▶
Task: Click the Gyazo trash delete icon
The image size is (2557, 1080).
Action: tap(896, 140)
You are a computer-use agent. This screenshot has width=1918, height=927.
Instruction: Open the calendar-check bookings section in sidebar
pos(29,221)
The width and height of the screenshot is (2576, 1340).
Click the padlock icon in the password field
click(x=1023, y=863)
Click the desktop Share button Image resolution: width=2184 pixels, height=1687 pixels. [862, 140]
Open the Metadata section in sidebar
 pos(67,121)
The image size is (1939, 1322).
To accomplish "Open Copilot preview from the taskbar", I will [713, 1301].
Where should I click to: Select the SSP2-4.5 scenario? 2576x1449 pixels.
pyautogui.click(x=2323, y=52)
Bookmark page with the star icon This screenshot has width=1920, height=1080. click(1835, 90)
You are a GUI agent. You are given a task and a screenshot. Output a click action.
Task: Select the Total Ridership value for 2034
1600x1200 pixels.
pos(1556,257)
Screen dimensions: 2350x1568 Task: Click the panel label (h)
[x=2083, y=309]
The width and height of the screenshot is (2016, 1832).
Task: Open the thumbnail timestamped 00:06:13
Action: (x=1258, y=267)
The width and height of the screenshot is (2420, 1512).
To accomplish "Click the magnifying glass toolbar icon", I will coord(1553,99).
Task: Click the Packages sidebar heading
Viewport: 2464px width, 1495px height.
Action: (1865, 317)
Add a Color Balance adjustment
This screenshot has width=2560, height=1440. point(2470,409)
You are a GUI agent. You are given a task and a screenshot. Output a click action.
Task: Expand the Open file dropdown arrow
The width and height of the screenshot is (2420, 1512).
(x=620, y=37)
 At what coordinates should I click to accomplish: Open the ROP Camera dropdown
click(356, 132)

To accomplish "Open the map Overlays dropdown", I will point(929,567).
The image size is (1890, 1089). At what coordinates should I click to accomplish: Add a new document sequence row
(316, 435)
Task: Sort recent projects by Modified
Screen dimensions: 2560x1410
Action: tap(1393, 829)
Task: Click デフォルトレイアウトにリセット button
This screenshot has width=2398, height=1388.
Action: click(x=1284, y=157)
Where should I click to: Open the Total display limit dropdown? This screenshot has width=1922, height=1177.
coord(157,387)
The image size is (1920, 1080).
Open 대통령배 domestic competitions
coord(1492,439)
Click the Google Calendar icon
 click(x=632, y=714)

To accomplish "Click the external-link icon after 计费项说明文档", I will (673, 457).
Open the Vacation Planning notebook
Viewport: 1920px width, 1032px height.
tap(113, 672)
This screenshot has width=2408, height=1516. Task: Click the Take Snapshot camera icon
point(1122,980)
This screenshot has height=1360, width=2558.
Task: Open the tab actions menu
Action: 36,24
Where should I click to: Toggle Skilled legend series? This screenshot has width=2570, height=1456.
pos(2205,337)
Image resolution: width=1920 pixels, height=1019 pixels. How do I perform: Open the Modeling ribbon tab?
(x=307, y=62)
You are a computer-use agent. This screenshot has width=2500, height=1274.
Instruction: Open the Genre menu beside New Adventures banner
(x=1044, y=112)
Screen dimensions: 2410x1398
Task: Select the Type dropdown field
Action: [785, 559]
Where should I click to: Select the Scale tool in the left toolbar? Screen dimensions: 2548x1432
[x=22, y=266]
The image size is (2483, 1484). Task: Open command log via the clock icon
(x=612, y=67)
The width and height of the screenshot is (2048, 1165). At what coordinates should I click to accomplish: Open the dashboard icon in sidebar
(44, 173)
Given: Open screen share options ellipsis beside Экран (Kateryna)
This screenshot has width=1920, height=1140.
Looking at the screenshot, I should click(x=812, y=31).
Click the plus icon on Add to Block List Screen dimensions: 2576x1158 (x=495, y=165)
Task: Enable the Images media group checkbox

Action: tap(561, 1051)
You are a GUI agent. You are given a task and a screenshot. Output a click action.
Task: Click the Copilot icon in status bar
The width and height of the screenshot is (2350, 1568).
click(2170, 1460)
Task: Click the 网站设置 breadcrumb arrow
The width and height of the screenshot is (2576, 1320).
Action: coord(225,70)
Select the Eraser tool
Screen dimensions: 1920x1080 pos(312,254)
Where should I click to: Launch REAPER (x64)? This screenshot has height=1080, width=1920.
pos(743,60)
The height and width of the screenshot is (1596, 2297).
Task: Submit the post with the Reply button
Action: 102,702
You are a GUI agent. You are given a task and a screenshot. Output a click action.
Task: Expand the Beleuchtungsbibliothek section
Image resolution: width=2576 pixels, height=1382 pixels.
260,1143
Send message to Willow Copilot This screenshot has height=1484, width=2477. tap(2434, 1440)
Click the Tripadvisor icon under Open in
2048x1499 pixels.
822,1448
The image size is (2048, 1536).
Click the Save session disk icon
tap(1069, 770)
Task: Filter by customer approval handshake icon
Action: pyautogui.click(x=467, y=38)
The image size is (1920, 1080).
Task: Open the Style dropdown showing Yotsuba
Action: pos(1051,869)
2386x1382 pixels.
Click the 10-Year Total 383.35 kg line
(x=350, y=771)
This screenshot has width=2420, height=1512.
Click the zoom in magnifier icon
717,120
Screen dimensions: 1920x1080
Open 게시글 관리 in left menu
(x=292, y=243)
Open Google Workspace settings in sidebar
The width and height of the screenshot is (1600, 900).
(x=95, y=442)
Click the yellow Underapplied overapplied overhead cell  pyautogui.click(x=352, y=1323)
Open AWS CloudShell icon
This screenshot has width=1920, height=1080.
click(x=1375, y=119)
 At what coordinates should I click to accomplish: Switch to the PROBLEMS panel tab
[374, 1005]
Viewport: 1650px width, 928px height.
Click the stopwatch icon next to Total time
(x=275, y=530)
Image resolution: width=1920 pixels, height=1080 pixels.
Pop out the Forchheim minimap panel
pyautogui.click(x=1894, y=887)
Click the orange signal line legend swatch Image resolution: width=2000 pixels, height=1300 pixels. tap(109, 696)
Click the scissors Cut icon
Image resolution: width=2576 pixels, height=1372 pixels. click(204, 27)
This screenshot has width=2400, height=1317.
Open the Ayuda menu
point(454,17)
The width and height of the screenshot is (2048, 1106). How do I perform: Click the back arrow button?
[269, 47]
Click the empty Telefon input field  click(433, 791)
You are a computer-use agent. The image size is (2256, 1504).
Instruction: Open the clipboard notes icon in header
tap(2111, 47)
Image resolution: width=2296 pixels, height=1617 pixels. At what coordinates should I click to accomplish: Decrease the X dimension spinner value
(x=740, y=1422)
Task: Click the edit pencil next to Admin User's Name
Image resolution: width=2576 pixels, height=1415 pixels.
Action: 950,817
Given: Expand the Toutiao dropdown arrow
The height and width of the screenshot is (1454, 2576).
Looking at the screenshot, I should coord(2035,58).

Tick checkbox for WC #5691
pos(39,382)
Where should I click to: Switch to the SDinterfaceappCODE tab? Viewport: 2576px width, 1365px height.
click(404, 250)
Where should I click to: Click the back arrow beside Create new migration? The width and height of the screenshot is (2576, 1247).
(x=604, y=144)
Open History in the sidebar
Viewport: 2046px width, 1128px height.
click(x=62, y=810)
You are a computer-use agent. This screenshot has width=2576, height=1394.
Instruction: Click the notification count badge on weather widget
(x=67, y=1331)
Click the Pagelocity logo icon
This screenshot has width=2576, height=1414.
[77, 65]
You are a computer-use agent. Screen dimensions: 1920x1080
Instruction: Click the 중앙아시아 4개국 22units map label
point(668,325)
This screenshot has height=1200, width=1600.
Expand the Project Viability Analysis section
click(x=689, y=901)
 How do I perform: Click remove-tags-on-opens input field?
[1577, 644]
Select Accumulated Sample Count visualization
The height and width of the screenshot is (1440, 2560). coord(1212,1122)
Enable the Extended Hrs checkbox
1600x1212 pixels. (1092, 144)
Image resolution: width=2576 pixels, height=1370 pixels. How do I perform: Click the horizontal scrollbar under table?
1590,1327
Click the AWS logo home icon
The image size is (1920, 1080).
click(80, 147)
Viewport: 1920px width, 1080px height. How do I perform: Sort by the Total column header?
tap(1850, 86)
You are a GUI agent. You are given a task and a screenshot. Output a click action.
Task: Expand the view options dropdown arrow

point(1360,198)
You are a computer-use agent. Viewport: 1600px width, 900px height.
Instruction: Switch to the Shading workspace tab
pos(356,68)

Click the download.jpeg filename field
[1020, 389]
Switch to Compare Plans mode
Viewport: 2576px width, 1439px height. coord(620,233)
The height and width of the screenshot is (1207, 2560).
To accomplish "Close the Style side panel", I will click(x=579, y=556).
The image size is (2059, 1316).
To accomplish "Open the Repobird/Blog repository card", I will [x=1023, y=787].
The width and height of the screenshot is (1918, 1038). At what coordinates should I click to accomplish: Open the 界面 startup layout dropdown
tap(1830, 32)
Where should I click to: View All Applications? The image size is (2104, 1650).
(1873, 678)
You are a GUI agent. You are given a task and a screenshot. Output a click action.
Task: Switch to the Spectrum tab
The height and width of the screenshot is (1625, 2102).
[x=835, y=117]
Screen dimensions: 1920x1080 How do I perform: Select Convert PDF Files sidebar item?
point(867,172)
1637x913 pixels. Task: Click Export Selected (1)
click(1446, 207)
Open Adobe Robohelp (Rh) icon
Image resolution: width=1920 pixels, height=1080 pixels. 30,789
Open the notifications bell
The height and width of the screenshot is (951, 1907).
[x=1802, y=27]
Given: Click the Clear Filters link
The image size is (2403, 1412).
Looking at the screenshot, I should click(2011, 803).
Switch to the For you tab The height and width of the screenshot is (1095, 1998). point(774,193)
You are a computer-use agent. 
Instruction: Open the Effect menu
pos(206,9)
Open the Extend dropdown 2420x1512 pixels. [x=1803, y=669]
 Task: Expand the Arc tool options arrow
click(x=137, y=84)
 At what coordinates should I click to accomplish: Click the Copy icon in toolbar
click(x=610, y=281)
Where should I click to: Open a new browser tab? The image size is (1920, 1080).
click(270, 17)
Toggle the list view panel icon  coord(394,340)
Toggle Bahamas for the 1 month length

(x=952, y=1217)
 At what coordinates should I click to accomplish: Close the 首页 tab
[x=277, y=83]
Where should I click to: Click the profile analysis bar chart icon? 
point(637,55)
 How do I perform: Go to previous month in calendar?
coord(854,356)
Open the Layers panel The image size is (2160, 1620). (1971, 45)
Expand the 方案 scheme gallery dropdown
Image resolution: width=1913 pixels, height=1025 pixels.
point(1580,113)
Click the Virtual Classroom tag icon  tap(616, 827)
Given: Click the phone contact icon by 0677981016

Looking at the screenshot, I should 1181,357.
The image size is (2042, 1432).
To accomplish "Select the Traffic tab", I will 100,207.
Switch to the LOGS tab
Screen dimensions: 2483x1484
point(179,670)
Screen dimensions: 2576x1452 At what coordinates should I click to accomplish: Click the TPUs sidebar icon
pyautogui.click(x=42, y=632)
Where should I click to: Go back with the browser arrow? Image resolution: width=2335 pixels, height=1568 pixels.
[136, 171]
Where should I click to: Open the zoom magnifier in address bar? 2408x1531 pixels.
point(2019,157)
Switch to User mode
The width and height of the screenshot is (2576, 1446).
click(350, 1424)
◀
Scan the records for the string "computer". Copy each line in which it appears.

You are a computer-use agent. This screenshot has width=1918, height=927.
You are a computer-use agent. This screenshot has width=2500, height=1274.
You are a computer-use agent. The image size is (2256, 1504).
You are a computer-use agent. This screenshot has width=2576, height=1394.
You are a computer-use agent. Screen dimensions: 1920x1080
You are a computer-use agent. Viewport: 1600px width, 900px height.
You are a computer-use agent. 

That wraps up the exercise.